La peur, l’exclusion, ce non-dit qui veut qu’au fond le malade l’a "bien mérité". La mauvaise réputation du virus crée le tabou. Au travail, les séropositifs butent sur ce dilemme : dire ou taire ? Jean-Louis Lecouffe s’est lui aussi posé la question. En 2006, il apprend sa séropositivité après des analyses en vue de l’obtention d’un prêt bancaire. Il commence à prendre un traitement qui provoque chez lui des effets secondaires visibles : des coups de fatigue, le visage qui se creuse. Mais surtout, il se sent mal psychologiquement et cela altère ses performances au travail. "On change", admet Jean-Louis. "Il faut retrouver l’estime de soi. C’est une période de fragilité". Ce changement, Jean-Louis Lecouffe s’en aperçois lorsqu’il est directement confronté à l’image qu’il renvoie à ses collègues. Un jour, l’un deux l’interpelle à la cafétéria : "Alors, comment se passe ta chimio ?" Le déclic. Il finira par révéler sa séropositivité à son patron. Mais Jean-Louis Lecouffe affiche alors plus de trente ans d’ancienneté. Son lieu de travail était aussi pour lui un lieu de vie où il côtoie des amis. "Je ne l’aurais jamais dit si je n’avais pas plus de 50 ans, si je n’étais pas copain avec le patron et délégué syndical" concède-t-il. Des protections dont ne jouissent pas tous les séropositifs. "Si on a un avenir professionnel à long terme, mieux vaut ne pas en parler", estime-t-il. "Et puis tout est lié. Si on n’est pas bien avant tout dans sa tête, il vaut mieux attendre".

Thomas, lui, a choisi. Ce sera désormais le silence. Après son licenciement, il a trouvé un nouveau travail. Mais cette fois, il ne parlera ni de son homosexualité, ni de sa séropositivité. Quitte à mener une double vie. "Je mens, raconte-t-il, j’ai une vie cachée. Je m’invente une vie dans laquelle il faut parvenir à bien mentir, mais aussi se rappeler des mensonges qu’on a dits". Un exercice d’équilibriste difficile mais nécessaire pour Thomas. Les souvenirs de sa précédente expérience sont encore là, qui l’ont miné psychologiquement. "Je me ménage. Je n’ai pas envie de donner le bâton pour me faire battre, de leur donner l’occasion. Je sais que s’ils l’apprennent, je saurais les affronter. Mais à quel prix ?" Le mensonge a failli tourner court. En 2010, Thomas commence son traitement. Chaque jour, à heure fixe, il doit se cacher aux toilettes pour prendre plusieurs cachets. Un jour, son supérieur le surprend. Mais l’homme se montre compréhensif : son meilleur ami est séropositif lui aussi. "J’ai eu la peur de ma vie, se souvient Thomas. Il m’a dit "ça reste entre nous" et je lui fais confiance".

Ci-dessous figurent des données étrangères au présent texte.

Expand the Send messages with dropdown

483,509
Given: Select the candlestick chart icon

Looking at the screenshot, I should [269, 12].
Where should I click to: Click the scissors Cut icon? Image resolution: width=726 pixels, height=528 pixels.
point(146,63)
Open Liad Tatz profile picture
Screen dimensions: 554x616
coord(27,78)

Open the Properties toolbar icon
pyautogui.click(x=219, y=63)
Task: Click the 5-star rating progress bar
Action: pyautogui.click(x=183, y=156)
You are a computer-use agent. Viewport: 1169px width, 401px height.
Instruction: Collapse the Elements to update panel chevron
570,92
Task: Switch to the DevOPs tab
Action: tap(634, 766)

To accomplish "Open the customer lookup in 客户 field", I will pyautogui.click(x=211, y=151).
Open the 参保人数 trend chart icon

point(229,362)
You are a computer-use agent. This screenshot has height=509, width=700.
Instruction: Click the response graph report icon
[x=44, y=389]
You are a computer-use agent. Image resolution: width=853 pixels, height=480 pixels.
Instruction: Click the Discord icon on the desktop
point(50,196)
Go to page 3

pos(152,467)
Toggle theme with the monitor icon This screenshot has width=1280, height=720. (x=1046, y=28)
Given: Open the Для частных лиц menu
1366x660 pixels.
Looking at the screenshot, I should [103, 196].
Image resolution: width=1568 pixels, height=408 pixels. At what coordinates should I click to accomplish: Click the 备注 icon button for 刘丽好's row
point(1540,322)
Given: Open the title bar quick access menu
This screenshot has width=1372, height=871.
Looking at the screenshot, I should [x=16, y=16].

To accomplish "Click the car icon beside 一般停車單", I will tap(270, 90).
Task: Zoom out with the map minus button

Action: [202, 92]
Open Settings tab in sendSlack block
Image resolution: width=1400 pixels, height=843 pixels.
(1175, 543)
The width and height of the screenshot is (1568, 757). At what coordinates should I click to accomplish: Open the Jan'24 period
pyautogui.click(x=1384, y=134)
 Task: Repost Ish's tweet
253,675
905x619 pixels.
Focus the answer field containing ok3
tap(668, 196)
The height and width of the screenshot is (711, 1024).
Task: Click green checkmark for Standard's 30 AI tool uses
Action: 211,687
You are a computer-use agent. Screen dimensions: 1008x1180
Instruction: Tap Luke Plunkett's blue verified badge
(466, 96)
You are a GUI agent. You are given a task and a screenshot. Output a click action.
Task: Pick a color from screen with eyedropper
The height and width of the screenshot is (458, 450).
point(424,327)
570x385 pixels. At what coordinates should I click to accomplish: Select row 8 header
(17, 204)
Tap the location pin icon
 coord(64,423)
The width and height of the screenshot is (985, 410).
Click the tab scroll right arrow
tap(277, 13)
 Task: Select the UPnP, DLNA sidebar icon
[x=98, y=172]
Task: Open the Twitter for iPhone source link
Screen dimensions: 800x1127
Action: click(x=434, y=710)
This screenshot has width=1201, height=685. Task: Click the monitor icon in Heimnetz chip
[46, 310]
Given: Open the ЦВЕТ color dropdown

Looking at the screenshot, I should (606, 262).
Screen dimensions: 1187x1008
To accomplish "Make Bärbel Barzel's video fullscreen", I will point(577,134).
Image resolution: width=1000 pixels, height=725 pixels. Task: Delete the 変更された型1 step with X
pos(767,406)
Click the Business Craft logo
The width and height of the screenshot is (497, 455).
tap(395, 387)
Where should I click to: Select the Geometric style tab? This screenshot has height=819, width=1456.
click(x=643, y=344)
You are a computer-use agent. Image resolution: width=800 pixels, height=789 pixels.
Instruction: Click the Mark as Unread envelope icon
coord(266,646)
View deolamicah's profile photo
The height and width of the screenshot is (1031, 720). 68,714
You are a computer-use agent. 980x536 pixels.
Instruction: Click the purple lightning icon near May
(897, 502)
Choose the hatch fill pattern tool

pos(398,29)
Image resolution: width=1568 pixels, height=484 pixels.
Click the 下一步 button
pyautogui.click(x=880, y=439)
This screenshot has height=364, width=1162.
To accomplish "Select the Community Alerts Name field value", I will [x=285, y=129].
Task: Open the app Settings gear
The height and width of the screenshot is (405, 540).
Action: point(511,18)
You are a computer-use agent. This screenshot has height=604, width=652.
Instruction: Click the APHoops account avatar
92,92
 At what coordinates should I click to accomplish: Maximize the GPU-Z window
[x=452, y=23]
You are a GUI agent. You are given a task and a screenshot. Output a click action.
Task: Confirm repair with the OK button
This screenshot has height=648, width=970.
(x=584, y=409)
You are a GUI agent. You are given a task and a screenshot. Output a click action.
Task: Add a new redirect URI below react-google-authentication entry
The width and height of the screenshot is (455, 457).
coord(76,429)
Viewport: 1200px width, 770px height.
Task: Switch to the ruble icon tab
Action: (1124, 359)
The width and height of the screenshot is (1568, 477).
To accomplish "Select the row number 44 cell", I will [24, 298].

Thomas a désormais un allié. Chose rare : 70% des séropositifs ne révèlent pas leur secret sur le lieu de travail par crainte de mise à l’écart, de licenciement, par peur de voir changer le regard des collègues. Quand le silence est la norme et quand l’exclusion menace, comment se protéger ? Le Code du Travail condamne les discriminations liées à l’état de santé du salarié. Il n’empêche, dans la plupart des cas, il est difficile de fournir des preuves. "Il n’y a jamais de discrimination directe, c’est insidieux. Le lien avec la maladie n’est pas clair" confirme Jean-Louis Lecouffe. Reste la déclaration à la Maison départementale des personnes handicapées (MDPH). Le sida étant considéré comme une maladie chronique, les séropositifs peuvent demander le statut de travailleur handicapé. Lequel donne droit à un aménagement du poste de travail, sans avoir à en révéler la raison. Les rendez-vous chez le médecin pendant les heures de travail, par exemple, ne doivent plus être justifiés. Thomas a fait la démarche. En attendant la réponse il continue de se protéger : c’est son médecin généraliste qui signe ses arrêts maladie, et non l’hôpital. Ainsi son employeur ne lira jamais sur l’en-tête de l’ordonnance cette formule lourde de sens et d’angoisses : "Service infectiologie".
 
Repères
70% des séropositifs ne révèlent pas leur statut sérologique au travail.
41 ans, l’âge moyen des personnes séropositives.
95% des séropositifs sont en âge de travailler.
1 personne sur 2 qui annonce sa séropositivité au travail sort de son milieu professionnel dans les six mois.
150 000 personnes environ vivent aujourd’hui en France avec le VIH, dont 50 000 qui ne le savent pas.